Mastercard führt sein biometrisches Zahlungssystem für den Einzelhandel in Europa ein und nutzt Polen als Testgebiet

Von Tyler Durden

Verfasst von Nick Corbishley über NakedCapitalism.com,

“Mit den Augen kaufen, mit dem Blick bezahlen!”

Nach rund zwei Jahren Pilotversuchen in Brasilien und Teilen des asiatisch-pazifischen Raums führt Mastercard nun endlich sein biometrisches Zahlungssystem für den Einzelhandel in Europa ein. Das weltgrößte Zahlungskartenunternehmen scheint entschlossen zu sein, die Verbraucher nicht nur vom Bargeld, seinem ewigen Rivalen, sondern auch von Kredit- und Debitkarten, seinem bisherigen Hauptgeschäftszweig, zu entwöhnen.

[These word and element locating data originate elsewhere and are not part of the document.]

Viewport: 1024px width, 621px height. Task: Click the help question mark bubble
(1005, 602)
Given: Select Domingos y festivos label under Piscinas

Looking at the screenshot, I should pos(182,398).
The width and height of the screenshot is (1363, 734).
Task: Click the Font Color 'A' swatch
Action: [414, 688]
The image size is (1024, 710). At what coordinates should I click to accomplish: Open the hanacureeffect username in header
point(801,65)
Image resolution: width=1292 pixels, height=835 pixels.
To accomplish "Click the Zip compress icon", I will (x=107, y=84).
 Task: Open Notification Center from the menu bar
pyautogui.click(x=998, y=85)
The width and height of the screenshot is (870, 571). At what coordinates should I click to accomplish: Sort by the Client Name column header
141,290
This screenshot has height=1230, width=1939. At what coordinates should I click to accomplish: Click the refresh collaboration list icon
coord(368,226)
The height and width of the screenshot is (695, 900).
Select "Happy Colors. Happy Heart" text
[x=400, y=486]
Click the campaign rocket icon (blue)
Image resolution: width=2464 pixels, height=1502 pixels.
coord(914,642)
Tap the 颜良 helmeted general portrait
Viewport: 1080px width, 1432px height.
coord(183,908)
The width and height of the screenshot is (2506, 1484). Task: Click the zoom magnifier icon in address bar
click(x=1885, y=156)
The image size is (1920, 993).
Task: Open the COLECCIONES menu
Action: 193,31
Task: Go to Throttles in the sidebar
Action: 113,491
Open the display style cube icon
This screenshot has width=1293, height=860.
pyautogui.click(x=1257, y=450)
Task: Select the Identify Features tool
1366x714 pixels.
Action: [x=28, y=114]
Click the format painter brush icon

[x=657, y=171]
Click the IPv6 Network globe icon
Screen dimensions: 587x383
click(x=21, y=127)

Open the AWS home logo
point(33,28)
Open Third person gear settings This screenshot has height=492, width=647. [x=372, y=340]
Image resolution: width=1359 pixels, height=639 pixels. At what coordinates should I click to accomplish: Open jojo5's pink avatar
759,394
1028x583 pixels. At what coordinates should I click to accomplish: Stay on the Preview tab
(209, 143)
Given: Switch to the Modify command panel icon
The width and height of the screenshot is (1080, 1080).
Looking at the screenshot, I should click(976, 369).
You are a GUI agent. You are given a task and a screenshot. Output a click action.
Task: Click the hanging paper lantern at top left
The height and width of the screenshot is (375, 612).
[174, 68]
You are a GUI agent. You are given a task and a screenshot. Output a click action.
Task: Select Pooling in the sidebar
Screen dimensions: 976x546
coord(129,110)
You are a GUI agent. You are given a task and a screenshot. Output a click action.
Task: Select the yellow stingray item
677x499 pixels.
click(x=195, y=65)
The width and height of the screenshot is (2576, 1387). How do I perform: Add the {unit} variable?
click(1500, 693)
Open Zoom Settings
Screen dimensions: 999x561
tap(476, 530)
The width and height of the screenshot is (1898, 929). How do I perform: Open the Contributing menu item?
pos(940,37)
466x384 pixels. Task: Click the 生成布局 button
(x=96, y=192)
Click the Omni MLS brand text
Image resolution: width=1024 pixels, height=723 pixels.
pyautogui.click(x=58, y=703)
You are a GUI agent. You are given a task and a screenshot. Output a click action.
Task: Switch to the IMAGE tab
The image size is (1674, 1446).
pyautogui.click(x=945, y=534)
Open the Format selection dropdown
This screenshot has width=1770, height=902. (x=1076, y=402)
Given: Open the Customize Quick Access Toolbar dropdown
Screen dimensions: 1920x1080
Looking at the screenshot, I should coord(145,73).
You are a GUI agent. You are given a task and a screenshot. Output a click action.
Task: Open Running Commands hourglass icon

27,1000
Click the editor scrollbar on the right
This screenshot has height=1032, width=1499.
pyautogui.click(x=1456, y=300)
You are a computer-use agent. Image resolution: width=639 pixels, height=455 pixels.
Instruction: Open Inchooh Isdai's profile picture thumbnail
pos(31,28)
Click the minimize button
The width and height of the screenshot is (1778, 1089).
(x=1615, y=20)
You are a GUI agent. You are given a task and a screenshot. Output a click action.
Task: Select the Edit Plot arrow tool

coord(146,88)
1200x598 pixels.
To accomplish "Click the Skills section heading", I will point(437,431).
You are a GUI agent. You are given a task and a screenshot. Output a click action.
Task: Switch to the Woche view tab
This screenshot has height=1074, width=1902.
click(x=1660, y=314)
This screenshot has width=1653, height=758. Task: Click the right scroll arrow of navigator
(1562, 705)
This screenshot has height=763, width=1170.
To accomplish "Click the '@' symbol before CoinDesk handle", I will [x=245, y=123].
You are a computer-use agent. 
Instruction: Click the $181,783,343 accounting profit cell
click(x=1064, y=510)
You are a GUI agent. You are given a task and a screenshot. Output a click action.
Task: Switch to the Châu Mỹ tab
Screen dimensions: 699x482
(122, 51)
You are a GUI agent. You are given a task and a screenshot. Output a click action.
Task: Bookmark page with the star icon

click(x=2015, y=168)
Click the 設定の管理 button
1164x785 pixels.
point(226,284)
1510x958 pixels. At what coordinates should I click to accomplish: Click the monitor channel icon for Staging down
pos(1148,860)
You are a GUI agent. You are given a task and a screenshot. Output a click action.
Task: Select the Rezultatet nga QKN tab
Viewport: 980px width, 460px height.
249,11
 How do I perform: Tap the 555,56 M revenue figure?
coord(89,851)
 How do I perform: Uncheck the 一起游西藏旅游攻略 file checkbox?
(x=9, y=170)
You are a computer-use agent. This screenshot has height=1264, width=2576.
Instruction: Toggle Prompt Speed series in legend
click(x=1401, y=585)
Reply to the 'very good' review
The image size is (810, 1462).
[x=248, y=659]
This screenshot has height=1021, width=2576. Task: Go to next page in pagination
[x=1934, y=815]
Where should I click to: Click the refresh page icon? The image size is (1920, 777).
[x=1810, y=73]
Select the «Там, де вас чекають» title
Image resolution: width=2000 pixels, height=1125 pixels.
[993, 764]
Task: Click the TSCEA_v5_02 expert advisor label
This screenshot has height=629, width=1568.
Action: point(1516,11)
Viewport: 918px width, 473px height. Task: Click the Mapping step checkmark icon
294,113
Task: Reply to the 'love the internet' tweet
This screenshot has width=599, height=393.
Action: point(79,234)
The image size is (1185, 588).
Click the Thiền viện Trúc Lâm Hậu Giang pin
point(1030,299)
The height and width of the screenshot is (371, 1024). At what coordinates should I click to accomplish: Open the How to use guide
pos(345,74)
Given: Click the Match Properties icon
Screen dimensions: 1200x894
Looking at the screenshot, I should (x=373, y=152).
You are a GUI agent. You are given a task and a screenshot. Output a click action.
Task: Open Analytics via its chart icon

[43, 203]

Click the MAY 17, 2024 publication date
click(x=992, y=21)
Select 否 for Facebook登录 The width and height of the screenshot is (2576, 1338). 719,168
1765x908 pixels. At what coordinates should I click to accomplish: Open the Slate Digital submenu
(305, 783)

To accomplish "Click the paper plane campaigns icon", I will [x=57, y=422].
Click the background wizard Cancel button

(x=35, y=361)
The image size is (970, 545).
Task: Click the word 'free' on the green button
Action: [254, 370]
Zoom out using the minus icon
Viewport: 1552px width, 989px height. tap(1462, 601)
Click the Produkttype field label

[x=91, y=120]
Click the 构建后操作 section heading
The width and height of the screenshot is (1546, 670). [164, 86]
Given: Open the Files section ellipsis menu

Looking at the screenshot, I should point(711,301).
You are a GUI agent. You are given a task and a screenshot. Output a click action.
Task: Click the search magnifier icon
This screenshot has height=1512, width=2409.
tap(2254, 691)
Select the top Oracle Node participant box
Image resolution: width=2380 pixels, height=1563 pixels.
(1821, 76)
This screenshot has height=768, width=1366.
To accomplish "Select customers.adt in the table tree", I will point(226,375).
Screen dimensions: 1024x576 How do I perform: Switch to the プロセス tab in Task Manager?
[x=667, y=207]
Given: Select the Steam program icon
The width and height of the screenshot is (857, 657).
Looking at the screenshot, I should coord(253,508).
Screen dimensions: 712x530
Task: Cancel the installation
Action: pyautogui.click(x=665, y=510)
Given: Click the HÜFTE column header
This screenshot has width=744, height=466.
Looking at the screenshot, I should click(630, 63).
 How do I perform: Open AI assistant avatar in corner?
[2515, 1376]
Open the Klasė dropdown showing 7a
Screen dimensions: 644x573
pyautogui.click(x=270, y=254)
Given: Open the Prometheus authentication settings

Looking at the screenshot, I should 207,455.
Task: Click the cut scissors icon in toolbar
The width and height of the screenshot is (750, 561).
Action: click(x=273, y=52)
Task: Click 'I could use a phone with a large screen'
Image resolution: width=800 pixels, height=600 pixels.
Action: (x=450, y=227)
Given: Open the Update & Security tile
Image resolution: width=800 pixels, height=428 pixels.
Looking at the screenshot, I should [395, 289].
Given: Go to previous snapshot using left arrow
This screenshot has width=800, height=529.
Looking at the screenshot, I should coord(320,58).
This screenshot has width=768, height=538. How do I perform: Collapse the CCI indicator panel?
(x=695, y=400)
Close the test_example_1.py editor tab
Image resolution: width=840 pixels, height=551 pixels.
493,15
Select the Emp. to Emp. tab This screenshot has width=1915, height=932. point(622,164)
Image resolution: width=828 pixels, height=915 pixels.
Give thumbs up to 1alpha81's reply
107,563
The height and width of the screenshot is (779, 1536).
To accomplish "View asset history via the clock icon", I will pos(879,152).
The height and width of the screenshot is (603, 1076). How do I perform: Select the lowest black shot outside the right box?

Zu diesem Zweck testet es sein biometrisches Checkout-Programm in Polen in Zusammenarbeit mit dem lokalen Fintech-Unternehmen PayEye, das seine biometrische Technologie für Iris und Gesicht zur Verfügung stellen wird.

Das globale Biometric Checkout Program von Mastercard ist ein einzigartiges technologisches Rahmenwerk, das dazu beiträgt, Standards für neue Bezahlmethoden zu etablieren. Es ermöglicht Karteninhabern, eine breite Palette biometrischer Authentifizierungsmethoden wie Handflächen-, Gesichts- oder Iris-Scan zu nutzen. Dies vereinfacht den Bezahlvorgang im Geschäft, da die Verbraucher keine physische Zahlungskarte, kein Bargeld oder ein mobiles Gerät mehr benötigen, um ihre Einkäufe zu bezahlen. Mit dem Mastercard Biometric Checkout Program sind sichere und bequeme Erlebnisse möglich, indem man einfach seine biometrischen Daten verwendet.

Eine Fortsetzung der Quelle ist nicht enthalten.